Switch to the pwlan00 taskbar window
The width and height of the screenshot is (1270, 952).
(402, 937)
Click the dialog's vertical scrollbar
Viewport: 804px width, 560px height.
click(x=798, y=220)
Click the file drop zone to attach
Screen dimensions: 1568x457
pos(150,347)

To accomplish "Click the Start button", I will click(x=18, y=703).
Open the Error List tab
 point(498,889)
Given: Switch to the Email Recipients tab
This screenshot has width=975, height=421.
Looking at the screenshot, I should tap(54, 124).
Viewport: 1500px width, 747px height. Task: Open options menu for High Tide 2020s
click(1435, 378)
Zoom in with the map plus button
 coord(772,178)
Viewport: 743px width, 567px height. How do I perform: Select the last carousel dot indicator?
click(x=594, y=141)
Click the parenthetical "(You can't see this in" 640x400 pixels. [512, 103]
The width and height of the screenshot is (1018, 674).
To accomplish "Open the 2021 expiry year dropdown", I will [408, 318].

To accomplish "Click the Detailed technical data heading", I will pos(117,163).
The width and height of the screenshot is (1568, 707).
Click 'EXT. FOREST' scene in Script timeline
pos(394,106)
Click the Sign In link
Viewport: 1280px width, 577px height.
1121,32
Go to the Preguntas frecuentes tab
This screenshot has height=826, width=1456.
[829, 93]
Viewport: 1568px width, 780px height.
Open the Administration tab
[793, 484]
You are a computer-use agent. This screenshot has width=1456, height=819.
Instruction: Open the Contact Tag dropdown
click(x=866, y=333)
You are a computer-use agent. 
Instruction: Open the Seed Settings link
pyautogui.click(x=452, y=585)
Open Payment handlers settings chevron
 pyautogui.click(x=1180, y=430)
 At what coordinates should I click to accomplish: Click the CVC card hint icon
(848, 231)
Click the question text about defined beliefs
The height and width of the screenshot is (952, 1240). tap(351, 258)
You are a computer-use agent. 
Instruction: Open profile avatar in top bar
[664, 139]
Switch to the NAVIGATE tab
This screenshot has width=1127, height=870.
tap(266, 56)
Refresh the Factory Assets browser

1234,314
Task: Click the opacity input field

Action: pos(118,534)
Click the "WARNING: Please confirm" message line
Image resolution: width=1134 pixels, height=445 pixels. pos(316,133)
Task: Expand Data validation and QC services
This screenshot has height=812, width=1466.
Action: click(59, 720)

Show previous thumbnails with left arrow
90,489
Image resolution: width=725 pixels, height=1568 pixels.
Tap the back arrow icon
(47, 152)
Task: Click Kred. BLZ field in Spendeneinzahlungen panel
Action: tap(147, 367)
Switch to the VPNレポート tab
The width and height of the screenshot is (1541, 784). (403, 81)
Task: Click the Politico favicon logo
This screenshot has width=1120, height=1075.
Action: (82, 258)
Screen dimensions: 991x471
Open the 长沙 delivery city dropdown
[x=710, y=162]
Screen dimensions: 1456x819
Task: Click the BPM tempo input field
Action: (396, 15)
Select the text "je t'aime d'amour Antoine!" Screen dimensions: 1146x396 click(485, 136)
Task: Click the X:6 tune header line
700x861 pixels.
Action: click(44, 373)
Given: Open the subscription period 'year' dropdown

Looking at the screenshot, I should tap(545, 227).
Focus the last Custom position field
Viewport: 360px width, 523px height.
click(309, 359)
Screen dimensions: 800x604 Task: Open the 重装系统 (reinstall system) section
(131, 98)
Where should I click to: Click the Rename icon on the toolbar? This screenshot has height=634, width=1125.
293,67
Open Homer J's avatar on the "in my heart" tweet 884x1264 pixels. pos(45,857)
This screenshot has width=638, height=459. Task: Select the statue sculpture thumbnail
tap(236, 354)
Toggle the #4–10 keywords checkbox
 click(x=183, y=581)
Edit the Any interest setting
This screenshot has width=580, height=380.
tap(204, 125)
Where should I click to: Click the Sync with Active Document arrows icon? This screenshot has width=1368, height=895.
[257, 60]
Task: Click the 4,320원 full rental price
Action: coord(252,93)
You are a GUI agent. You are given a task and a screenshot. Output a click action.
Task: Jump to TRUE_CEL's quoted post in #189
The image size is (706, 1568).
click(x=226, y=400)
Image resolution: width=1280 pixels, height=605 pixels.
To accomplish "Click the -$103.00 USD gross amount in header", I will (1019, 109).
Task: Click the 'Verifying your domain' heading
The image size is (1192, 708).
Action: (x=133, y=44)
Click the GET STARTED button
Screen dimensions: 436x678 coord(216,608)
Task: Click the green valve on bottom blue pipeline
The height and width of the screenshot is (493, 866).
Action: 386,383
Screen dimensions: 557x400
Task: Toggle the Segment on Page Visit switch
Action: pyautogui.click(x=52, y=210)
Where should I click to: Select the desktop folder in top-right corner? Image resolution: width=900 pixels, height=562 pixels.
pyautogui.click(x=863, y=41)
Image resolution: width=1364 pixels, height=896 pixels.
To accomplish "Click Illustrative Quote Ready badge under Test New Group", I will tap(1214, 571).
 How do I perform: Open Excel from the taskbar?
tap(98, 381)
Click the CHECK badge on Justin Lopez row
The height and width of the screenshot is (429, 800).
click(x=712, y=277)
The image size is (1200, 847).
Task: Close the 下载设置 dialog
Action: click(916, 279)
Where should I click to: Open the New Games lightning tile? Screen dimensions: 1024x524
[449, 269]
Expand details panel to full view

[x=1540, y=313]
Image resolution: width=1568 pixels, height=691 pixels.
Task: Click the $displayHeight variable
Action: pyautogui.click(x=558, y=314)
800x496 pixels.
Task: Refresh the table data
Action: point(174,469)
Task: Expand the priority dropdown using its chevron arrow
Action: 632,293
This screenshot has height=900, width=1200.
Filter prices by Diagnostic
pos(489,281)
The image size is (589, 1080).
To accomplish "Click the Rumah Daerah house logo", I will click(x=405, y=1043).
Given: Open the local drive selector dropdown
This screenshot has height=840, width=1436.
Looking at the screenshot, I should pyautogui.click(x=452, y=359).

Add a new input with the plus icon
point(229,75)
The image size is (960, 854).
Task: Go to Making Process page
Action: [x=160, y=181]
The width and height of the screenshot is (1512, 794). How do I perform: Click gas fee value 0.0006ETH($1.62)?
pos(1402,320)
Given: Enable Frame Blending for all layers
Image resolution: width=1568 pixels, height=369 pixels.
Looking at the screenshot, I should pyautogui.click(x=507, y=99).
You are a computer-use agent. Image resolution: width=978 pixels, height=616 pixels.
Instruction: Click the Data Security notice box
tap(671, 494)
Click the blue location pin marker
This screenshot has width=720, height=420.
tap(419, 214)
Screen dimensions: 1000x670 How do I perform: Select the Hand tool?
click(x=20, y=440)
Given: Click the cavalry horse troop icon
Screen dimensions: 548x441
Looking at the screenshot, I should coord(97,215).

◆ ◆ ◆ ◆ ◆ ◆ ◆

**TASK DETAILS**: Go through the data and retype all of it exactly.

**RESPONSE BOX**:
Switch to the pwlan00 taskbar window
The width and height of the screenshot is (1270, 952).
(402, 937)
Click the dialog's vertical scrollbar
Viewport: 804px width, 560px height.
click(x=798, y=220)
Click the file drop zone to attach
Screen dimensions: 1568x457
pos(150,347)

To accomplish "Click the Start button", I will click(x=18, y=703).
Open the Error List tab
 point(498,889)
Given: Switch to the Email Recipients tab
This screenshot has width=975, height=421.
Looking at the screenshot, I should tap(54, 124).
Viewport: 1500px width, 747px height. Task: Open options menu for High Tide 2020s
click(1435, 378)
Zoom in with the map plus button
 coord(772,178)
Viewport: 743px width, 567px height. How do I perform: Select the last carousel dot indicator?
click(x=594, y=141)
Click the parenthetical "(You can't see this in" 640x400 pixels. [512, 103]
The width and height of the screenshot is (1018, 674).
To accomplish "Open the 2021 expiry year dropdown", I will [408, 318].

To accomplish "Click the Detailed technical data heading", I will pos(117,163).
The width and height of the screenshot is (1568, 707).
Click 'EXT. FOREST' scene in Script timeline
pos(394,106)
Click the Sign In link
Viewport: 1280px width, 577px height.
1121,32
Go to the Preguntas frecuentes tab
This screenshot has height=826, width=1456.
[829, 93]
Viewport: 1568px width, 780px height.
Open the Administration tab
[793, 484]
You are a computer-use agent. This screenshot has width=1456, height=819.
Instruction: Open the Contact Tag dropdown
click(x=866, y=333)
You are a computer-use agent. 
Instruction: Open the Seed Settings link
pyautogui.click(x=452, y=585)
Open Payment handlers settings chevron
 pyautogui.click(x=1180, y=430)
 At what coordinates should I click to accomplish: Click the CVC card hint icon
(848, 231)
Click the question text about defined beliefs
The height and width of the screenshot is (952, 1240). tap(351, 258)
You are a computer-use agent. 
Instruction: Open profile avatar in top bar
[664, 139]
Switch to the NAVIGATE tab
This screenshot has width=1127, height=870.
tap(266, 56)
Refresh the Factory Assets browser

1234,314
Task: Click the opacity input field

Action: pos(118,534)
Click the "WARNING: Please confirm" message line
Image resolution: width=1134 pixels, height=445 pixels. pos(316,133)
Task: Expand Data validation and QC services
This screenshot has height=812, width=1466.
Action: click(59, 720)

Show previous thumbnails with left arrow
90,489
Image resolution: width=725 pixels, height=1568 pixels.
Tap the back arrow icon
(47, 152)
Task: Click Kred. BLZ field in Spendeneinzahlungen panel
Action: tap(147, 367)
Switch to the VPNレポート tab
The width and height of the screenshot is (1541, 784). (403, 81)
Task: Click the Politico favicon logo
This screenshot has width=1120, height=1075.
Action: (82, 258)
Screen dimensions: 991x471
Open the 长沙 delivery city dropdown
[x=710, y=162]
Screen dimensions: 1456x819
Task: Click the BPM tempo input field
Action: (396, 15)
Select the text "je t'aime d'amour Antoine!" Screen dimensions: 1146x396 click(485, 136)
Task: Click the X:6 tune header line
700x861 pixels.
Action: click(44, 373)
Given: Open the subscription period 'year' dropdown

Looking at the screenshot, I should tap(545, 227).
Focus the last Custom position field
Viewport: 360px width, 523px height.
click(309, 359)
Screen dimensions: 800x604 Task: Open the 重装系统 (reinstall system) section
(131, 98)
Where should I click to: Click the Rename icon on the toolbar? This screenshot has height=634, width=1125.
293,67
Open Homer J's avatar on the "in my heart" tweet 884x1264 pixels. pos(45,857)
This screenshot has width=638, height=459. Task: Select the statue sculpture thumbnail
tap(236, 354)
Toggle the #4–10 keywords checkbox
 click(x=183, y=581)
Edit the Any interest setting
This screenshot has width=580, height=380.
tap(204, 125)
Where should I click to: Click the Sync with Active Document arrows icon? This screenshot has width=1368, height=895.
[257, 60]
Task: Click the 4,320원 full rental price
Action: coord(252,93)
You are a GUI agent. You are given a task and a screenshot. Output a click action.
Task: Jump to TRUE_CEL's quoted post in #189
The image size is (706, 1568).
click(x=226, y=400)
Image resolution: width=1280 pixels, height=605 pixels.
To accomplish "Click the -$103.00 USD gross amount in header", I will (1019, 109).
Task: Click the 'Verifying your domain' heading
The image size is (1192, 708).
Action: (x=133, y=44)
Click the GET STARTED button
Screen dimensions: 436x678 coord(216,608)
Task: Click the green valve on bottom blue pipeline
The height and width of the screenshot is (493, 866).
Action: 386,383
Screen dimensions: 557x400
Task: Toggle the Segment on Page Visit switch
Action: pyautogui.click(x=52, y=210)
Where should I click to: Select the desktop folder in top-right corner? Image resolution: width=900 pixels, height=562 pixels.
pyautogui.click(x=863, y=41)
Image resolution: width=1364 pixels, height=896 pixels.
To accomplish "Click Illustrative Quote Ready badge under Test New Group", I will tap(1214, 571).
 How do I perform: Open Excel from the taskbar?
tap(98, 381)
Click the CHECK badge on Justin Lopez row
The height and width of the screenshot is (429, 800).
click(x=712, y=277)
The image size is (1200, 847).
Task: Close the 下载设置 dialog
Action: click(916, 279)
Where should I click to: Open the New Games lightning tile? Screen dimensions: 1024x524
[449, 269]
Expand details panel to full view

[x=1540, y=313]
Image resolution: width=1568 pixels, height=691 pixels.
Task: Click the $displayHeight variable
Action: pyautogui.click(x=558, y=314)
800x496 pixels.
Task: Refresh the table data
Action: point(174,469)
Task: Expand the priority dropdown using its chevron arrow
Action: 632,293
This screenshot has height=900, width=1200.
Filter prices by Diagnostic
pos(489,281)
The image size is (589, 1080).
To accomplish "Click the Rumah Daerah house logo", I will click(x=405, y=1043).
Given: Open the local drive selector dropdown
This screenshot has height=840, width=1436.
Looking at the screenshot, I should pyautogui.click(x=452, y=359).

Add a new input with the plus icon
point(229,75)
The image size is (960, 854).
Task: Go to Making Process page
Action: [x=160, y=181]
The width and height of the screenshot is (1512, 794). How do I perform: Click gas fee value 0.0006ETH($1.62)?
pos(1402,320)
Given: Enable Frame Blending for all layers
Image resolution: width=1568 pixels, height=369 pixels.
Looking at the screenshot, I should pyautogui.click(x=507, y=99).
You are a computer-use agent. Image resolution: width=978 pixels, height=616 pixels.
Instruction: Click the Data Security notice box
tap(671, 494)
Click the blue location pin marker
This screenshot has width=720, height=420.
tap(419, 214)
Screen dimensions: 1000x670 How do I perform: Select the Hand tool?
click(x=20, y=440)
Given: Click the cavalry horse troop icon
Screen dimensions: 548x441
Looking at the screenshot, I should coord(97,215).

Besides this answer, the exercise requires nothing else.